Butkus was selected to the Pro Bowl in each of his first eight seasons in the NFL and was an All-Pro player in seven of his nine seasons. He was a two-time NFL Defensive Player of the Year award and was inducted into the Hall of Fame in 1979, his first year of eligibility.

Butkus was named to the NFL’s All-Pro teams in the 1960s and 1970s, his No. 51 jersey was retired by the Bears, and he was selected to the NFL’s 75th and 100th anniversary teams.

Butkus also has exceptional ball skills. He set an NFL record, which has since been broken, with 26 fumble receptions, and his 22 career interceptions tie him with fellow Hall of Fame middle linebacker Brian Urlacher in Bears history. Tied for 11th place.

In the Chicago Bears Centennial Scrapbook published in 2019, Hall of Fame writers Dan Pompeo and Don Pearson ranked Butkus as the second-greatest player in franchise history, behind superstar running back Walter · Payton.

In 2019, Butkus told ChicagoBears.com at the Bears100 Celebration in Rosemont that he felt lucky to star in his hometown.

“It’s a unique position because I don’t think a lot of players have really done it,” Butkus said. “I feel very lucky.
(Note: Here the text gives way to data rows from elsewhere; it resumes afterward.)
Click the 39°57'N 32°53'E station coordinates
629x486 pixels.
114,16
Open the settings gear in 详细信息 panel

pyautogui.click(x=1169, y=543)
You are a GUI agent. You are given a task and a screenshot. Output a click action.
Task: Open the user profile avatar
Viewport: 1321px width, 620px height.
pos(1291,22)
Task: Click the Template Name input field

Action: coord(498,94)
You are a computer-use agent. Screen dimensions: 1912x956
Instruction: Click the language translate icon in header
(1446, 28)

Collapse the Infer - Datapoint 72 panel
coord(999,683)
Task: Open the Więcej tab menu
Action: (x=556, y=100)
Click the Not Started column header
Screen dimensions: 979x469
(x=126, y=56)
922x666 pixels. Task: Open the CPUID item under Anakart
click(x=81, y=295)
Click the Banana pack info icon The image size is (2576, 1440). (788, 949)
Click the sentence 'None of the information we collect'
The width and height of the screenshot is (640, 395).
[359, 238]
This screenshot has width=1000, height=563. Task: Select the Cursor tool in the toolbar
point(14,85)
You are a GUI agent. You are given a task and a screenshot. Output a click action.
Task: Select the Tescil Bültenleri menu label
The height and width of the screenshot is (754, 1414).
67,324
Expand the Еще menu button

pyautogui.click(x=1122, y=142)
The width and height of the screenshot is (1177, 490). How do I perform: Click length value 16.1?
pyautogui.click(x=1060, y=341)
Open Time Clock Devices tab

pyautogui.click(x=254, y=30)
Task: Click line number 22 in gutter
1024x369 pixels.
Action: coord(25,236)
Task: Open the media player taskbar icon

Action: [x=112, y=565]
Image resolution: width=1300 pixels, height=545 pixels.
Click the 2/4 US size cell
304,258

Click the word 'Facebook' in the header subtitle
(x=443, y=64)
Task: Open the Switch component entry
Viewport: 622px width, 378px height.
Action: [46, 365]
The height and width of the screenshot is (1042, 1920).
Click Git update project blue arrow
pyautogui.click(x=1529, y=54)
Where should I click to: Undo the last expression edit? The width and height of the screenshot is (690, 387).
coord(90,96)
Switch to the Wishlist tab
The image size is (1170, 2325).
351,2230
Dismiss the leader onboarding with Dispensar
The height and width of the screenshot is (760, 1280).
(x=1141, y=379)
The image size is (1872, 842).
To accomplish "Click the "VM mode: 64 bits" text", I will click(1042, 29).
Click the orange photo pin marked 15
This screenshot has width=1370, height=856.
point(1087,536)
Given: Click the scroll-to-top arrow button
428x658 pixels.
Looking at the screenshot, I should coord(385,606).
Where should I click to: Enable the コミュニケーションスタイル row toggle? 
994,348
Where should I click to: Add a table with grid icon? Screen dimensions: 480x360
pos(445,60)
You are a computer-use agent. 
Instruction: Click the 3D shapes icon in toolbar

My parents get to go to 95 percent of the games in Chicago, so it’s good for my family and I love it.

“Who better to play for a guy who’s been involved in football for as long as I can remember than a guy like George Halas who started it all? I just feel like everything happens for a reason.”

Asked about his reputation for ferocity and intensity, Butkus said: “I think that’s the way everybody should play. But I guess they don’t because they claim I have a special way of playing. You try to intimidate your opponent and hit him hard enough so that sooner or later he starts to worry about getting hit and forgets to get the ball. If it stands out, I don’t think anyone else does it.”

Interestingly, one of the most memorable moments of Butkus’ career didn’t happen on defense. This happened in 1971 against Washington when the Bears were trying to score an extra point to tie the game at 15-15. Bobby Douglass scrambled to catch a bad kickoff, rolled to his left and passed the ball into the end zone to Butkus, who caught the pass and put the Bears ahead. 16-15 A thrilling win.

After retiring from the Bears, Butkus became a popular actor, appearing in dozens of movies and TV shows, many alongside former football star Bubba Smith. Butkus has had recurring roles on television shows such as “My Two Dads,” “Vega$,” “MacGyver” and “Hang Time.” His film credits include “Brian’s Song” (appearing as himself), “The Longest Yard,” “Johnny Danger,” “Necessary Roughness” and “Any Sunday.”

Butkus has endorsed a variety of products, most notably appearing in a series of ads for Miller Lite alongside other former professional athletes.

Throughout his adult life, Butkus generously supported many charitable causes. He founded and ran the Butkus Foundation, which established the Butkus Award to honor the nation’s top linebackers in professional, college and high school football. The Hall of Famer also founded the Dick Butkus Center for Cardiovascular Health, a nonprofit in Orange County, Calif., that operates a heart screening program that uses specialized tests to help identify those People at risk for heart disease and sudden cardiac death.

In addition, the Butkus Foundation also conducts the “I Move Clean” campaign, which educates and encourages high school athletes to train and eat well without the use of illegal steroids and other performance-enhancing products.